[Saved data entries]
────────────────

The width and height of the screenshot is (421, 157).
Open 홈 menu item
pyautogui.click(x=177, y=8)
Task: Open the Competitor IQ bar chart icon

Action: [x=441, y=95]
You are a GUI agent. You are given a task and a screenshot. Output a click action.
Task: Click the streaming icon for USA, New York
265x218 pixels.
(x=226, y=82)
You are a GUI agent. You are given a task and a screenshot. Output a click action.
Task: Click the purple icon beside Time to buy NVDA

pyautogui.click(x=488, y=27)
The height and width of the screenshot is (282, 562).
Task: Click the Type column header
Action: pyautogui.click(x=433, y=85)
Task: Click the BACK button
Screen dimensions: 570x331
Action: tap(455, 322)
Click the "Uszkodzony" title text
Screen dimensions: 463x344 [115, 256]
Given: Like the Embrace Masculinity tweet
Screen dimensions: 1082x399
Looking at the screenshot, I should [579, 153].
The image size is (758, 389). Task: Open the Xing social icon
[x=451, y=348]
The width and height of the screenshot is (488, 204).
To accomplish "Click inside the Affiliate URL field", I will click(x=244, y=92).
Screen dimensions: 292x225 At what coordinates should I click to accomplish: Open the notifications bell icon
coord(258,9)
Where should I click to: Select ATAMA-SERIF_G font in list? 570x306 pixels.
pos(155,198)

────────────────

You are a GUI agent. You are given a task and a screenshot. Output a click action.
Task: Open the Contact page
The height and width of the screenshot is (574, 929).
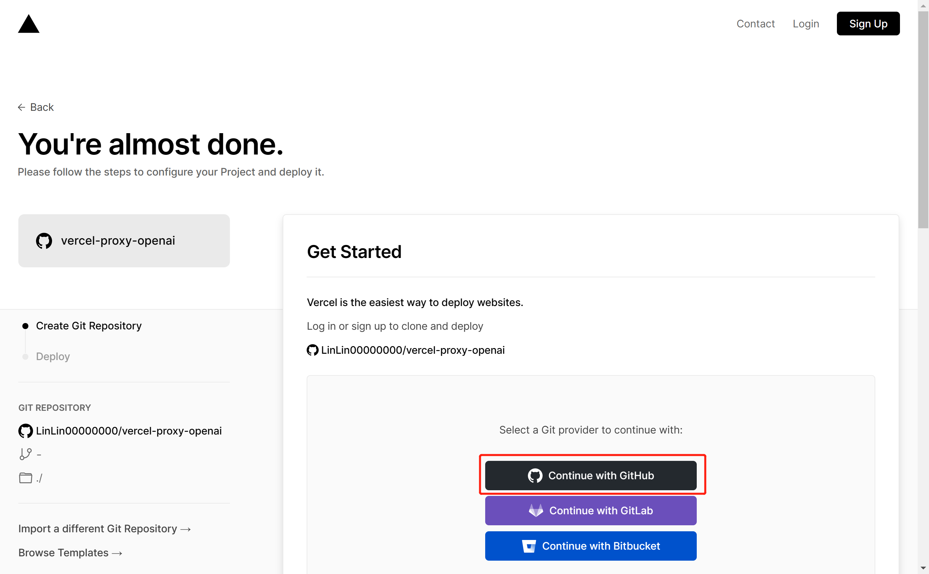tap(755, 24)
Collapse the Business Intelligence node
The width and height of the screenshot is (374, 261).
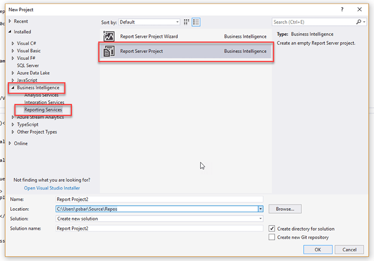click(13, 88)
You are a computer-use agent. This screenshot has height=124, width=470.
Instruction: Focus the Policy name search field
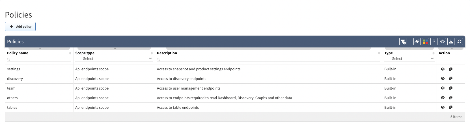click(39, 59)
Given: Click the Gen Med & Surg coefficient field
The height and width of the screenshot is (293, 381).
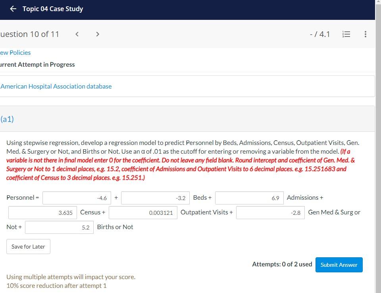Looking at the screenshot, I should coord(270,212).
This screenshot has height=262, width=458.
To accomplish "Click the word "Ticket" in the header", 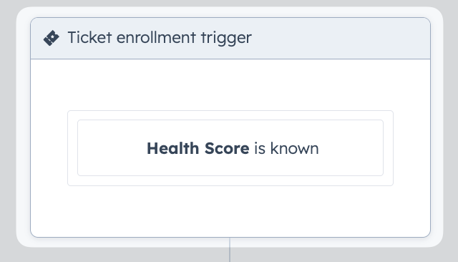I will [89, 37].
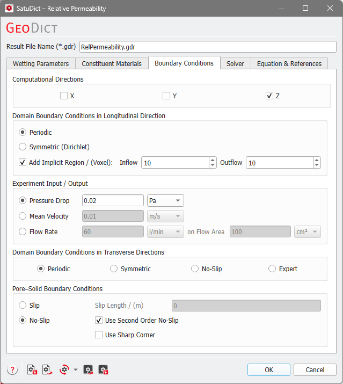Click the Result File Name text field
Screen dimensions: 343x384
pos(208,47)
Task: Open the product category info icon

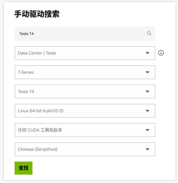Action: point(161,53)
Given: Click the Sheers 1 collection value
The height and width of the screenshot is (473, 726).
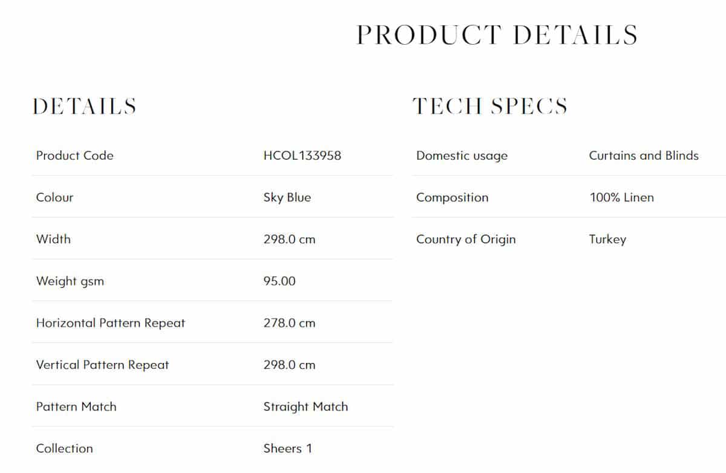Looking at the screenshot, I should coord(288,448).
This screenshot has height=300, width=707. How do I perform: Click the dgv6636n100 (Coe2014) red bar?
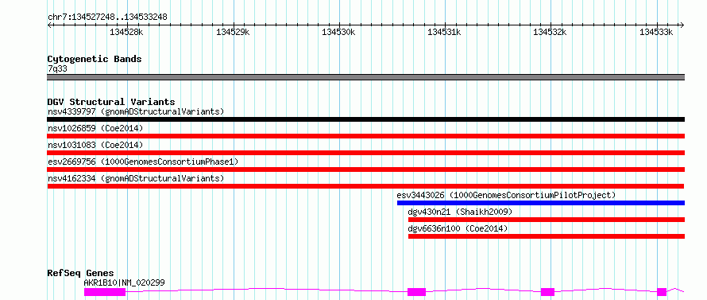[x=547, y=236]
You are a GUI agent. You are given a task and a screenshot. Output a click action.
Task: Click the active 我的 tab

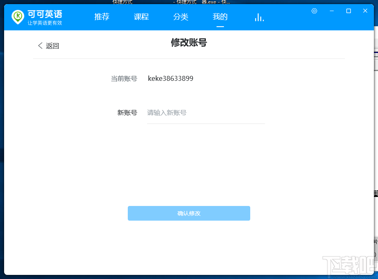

────────────────

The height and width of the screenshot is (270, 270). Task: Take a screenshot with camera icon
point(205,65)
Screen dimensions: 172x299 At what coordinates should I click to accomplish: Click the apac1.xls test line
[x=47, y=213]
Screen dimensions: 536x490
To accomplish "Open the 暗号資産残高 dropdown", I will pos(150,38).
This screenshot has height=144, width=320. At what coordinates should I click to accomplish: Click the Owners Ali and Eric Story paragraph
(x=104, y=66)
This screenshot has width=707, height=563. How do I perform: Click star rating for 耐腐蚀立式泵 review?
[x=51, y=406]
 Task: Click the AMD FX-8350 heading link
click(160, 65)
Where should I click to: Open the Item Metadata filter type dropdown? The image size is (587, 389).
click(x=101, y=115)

────────────────

GOAL OF THE EXERCISE: From the data above, return every line from the line that has "Open 홈 menu item" up to and including the line that has "The width and height of the screenshot is (488, 204).", exactly.

TASK ANSWER:
Open 홈 menu item
pyautogui.click(x=177, y=8)
Task: Open the Competitor IQ bar chart icon

Action: [x=441, y=95]
You are a GUI agent. You are given a task and a screenshot. Output a click action.
Task: Click the streaming icon for USA, New York
265x218 pixels.
(x=226, y=82)
You are a GUI agent. You are given a task and a screenshot. Output a click action.
Task: Click the purple icon beside Time to buy NVDA

pyautogui.click(x=488, y=27)
The height and width of the screenshot is (282, 562).
Task: Click the Type column header
Action: pyautogui.click(x=433, y=85)
Task: Click the BACK button
Screen dimensions: 570x331
Action: tap(455, 322)
Click the "Uszkodzony" title text
Screen dimensions: 463x344 [115, 256]
Given: Like the Embrace Masculinity tweet
Screen dimensions: 1082x399
Looking at the screenshot, I should [579, 153].
The image size is (758, 389). Task: Open the Xing social icon
[x=451, y=348]
The width and height of the screenshot is (488, 204).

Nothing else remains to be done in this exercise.